The construction and training of the convolutional self-encoder in the step S3 both use tensierflow and keras deep learning toolkit in python programming language;
the convolutional self-encoder in the step S3 is composed of an encoder and a decoder, the encoder is responsible for extracting the load recursive graph feature into a feature vector, and the decoder is responsible for restoring the feature vector into the original load recursive graph feature; the training method of the convolution self-encoder comprises the following steps: the load recursive graph features are used as the input of the convolution self-encoder and the output of the convolution self-encoder, so that the convolution self-encoder can learn the most key information in the original load recursive graph, and the feature extraction of the load recursive graph is realized.

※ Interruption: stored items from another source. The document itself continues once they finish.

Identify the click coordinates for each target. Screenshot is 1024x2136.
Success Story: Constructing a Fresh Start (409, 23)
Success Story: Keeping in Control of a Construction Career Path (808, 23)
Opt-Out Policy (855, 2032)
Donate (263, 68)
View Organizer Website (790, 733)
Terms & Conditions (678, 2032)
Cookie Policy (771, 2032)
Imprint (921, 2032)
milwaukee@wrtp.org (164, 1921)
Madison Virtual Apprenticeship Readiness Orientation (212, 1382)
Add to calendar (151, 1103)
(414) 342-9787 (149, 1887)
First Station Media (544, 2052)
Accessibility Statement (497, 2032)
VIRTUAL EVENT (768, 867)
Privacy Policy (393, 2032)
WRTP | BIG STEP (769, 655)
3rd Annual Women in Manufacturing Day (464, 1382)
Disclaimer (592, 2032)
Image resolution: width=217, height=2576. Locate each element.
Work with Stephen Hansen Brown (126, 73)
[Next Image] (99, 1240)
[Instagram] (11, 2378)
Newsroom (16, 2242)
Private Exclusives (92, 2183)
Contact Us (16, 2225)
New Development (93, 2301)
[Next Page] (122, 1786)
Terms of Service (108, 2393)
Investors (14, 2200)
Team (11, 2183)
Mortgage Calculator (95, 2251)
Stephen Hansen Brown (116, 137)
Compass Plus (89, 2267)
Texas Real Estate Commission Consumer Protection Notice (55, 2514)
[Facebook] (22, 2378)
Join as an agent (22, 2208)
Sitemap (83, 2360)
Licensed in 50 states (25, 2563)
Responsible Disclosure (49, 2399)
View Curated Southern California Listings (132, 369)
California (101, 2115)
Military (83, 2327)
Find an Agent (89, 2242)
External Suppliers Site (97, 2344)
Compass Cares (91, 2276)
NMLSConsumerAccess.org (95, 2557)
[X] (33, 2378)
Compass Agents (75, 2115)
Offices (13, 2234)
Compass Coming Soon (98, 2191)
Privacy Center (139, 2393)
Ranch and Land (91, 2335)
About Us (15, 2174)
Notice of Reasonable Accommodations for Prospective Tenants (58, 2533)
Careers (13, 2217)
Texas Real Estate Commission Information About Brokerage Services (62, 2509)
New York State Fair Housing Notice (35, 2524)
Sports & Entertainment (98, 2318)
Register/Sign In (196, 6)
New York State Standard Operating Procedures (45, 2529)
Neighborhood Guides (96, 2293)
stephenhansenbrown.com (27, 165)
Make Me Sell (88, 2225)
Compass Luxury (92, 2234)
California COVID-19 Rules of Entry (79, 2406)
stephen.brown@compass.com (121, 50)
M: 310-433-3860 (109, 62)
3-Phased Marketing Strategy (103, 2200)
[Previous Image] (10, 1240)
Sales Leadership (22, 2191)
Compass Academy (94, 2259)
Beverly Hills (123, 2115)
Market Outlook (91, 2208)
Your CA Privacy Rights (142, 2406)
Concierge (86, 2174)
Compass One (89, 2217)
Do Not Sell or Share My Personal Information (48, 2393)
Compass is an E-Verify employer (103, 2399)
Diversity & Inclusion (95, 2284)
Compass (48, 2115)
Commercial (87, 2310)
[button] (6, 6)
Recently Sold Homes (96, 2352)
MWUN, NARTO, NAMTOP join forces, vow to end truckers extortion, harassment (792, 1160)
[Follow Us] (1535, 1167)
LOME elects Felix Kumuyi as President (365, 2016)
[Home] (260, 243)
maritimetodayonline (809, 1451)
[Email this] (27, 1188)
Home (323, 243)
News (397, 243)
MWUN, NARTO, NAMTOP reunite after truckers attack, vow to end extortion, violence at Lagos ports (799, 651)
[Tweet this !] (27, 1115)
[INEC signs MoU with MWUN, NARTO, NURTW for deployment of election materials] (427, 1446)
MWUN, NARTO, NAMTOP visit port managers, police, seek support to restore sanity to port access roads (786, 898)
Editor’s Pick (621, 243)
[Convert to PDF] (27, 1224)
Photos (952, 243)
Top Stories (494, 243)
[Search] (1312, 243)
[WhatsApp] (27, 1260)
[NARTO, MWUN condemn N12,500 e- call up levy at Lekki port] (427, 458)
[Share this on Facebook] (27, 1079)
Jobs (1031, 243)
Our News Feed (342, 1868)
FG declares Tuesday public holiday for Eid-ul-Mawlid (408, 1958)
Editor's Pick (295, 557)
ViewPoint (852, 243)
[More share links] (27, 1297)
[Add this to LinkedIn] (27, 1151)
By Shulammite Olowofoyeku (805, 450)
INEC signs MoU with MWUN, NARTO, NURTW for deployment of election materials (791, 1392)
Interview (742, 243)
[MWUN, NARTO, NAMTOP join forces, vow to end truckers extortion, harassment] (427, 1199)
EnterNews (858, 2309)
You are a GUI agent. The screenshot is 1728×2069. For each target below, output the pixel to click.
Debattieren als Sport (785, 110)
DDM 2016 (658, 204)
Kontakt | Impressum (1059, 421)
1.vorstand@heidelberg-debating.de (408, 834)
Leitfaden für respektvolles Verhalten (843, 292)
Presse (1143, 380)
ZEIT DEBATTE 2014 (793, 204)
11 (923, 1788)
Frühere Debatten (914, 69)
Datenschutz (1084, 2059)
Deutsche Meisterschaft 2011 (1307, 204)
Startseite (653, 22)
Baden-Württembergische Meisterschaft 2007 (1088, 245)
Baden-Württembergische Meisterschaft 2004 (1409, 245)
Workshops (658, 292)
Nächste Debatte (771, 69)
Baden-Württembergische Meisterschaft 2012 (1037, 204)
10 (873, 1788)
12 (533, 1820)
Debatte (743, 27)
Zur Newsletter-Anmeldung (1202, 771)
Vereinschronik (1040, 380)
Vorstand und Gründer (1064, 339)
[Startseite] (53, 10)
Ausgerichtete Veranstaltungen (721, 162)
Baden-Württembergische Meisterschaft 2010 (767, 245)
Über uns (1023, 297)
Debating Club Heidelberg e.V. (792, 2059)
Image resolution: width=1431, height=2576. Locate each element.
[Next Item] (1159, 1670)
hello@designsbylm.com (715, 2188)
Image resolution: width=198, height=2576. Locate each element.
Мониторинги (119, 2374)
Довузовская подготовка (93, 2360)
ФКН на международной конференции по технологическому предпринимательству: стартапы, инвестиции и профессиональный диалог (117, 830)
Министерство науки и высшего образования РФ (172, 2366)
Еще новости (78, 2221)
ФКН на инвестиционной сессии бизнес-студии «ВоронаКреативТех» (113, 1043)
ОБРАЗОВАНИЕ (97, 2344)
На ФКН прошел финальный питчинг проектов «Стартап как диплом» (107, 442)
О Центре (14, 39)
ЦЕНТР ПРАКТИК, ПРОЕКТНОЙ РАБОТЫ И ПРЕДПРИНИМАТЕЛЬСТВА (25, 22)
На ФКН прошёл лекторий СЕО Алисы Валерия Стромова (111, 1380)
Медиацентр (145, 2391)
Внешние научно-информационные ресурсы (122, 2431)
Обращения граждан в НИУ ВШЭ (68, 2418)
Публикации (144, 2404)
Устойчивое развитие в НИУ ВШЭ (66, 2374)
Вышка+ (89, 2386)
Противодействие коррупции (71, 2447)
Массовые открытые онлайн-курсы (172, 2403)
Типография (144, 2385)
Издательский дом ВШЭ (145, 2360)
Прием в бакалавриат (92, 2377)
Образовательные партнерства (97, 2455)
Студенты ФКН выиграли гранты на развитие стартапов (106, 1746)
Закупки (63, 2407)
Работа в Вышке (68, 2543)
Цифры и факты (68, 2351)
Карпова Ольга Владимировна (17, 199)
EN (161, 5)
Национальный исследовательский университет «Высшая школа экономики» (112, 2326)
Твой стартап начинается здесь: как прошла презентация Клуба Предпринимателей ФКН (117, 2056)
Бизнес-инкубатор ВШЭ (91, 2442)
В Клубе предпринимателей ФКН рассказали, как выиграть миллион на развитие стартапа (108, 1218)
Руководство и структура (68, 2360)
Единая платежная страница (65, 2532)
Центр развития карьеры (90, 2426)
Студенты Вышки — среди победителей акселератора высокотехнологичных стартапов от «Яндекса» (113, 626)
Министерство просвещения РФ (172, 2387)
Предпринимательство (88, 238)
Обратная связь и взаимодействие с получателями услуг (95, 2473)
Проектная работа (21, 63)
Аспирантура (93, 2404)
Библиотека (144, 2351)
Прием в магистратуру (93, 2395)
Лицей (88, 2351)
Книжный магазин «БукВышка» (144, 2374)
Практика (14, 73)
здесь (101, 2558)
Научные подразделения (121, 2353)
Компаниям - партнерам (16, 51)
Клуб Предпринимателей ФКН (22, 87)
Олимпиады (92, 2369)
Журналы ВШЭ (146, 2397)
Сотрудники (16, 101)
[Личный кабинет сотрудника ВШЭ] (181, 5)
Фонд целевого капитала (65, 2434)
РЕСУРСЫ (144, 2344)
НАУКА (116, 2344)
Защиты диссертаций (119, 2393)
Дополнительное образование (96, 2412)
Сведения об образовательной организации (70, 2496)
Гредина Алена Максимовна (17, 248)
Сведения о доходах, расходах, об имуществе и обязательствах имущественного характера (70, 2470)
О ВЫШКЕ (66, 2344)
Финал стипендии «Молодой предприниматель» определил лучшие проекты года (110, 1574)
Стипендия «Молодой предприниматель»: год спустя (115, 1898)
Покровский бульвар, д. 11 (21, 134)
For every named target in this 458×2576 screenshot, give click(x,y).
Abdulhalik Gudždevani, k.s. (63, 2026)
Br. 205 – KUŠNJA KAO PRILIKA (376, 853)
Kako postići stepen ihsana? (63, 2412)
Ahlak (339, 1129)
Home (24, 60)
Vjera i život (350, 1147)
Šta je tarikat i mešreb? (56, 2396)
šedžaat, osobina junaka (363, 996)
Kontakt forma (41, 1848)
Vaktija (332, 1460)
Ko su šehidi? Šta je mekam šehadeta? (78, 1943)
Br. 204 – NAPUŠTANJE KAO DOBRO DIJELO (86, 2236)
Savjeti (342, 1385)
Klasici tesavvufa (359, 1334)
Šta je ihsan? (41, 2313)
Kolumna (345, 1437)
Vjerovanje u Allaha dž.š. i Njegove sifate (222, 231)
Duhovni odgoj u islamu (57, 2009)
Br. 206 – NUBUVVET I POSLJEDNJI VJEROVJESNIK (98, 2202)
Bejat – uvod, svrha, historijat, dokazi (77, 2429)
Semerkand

M and N in the steps S1-S3 are both natural numbers, and M is generally greater than (or equal to) 48.
T in the step S3 is a natural number, and T is smaller than M.
The invention is further illustrated by the following specific examples:
as shown in fig. 1 to 9, in this embodiment, on an actual measurement data set of an erlang smart meter published by the erlang energy agency, the load clustering method of the present invention is used for load clustering, and includes the following steps:
s1, acquiring high-dimensional load power characteristics
The data set for the actual measurement of the smart electric meter in the irish embodiment includes a load curve from 2011 of 6059 household users to 2011 of 7-21-2013 of 1-6-1, and the sampling time interval of the electric meter is 30min (i.e. 48 data points are acquired in one day). Firstly, typical electricity consumption patterns of residential users are extracted, and then the load curves of all the users are subjected to cluster analysis. Because the load of residents has strong randomness and volatility, the electricity utilization habits of users cannot be accurately reflected only by using the load curve of one day, and if the selected time range is too long, the electricity utilization habits of the users may change, so the average value of the daily load data of one month of the users is used as the typical electricity utilization mode of the electricity utilization mode, and the specific time range is from 8/1/2012/8/31. In addition, because the power consumption scales of different users are different, directly clustering the power data may divide the load curves with the same power consumption law but different magnitudes into multiple classes, so the maximum and minimum normalization processing needs to be performed on the original load curves, and the power data is scaled to [0, 1], thereby ignoring the influence of the magnitudes on clustering. 6059 resident users are totally collected in the original Ireland intelligent electric meter data set, after 8 invalid users with constant power of 0 are removed, the dimension of a load matrix to be clustered is 6051 multiplied by 48, and a load power characteristic library with the size of 6059 multiplied by 48 is formed
And S2, constructing a high-dimensional load characteristic enhancement model based on the recursive graph theory. And converting the one-dimensional daily load characteristics in the load power characteristic library into two-dimensional recursive graph characteristics by taking a day as a unit, and forming 6051 load recursive graph characteristics. By way of example, a one-dimensional daily burden feature and a two-dimensional recursion plot feature are shown in fig. 1 and 2, respectively.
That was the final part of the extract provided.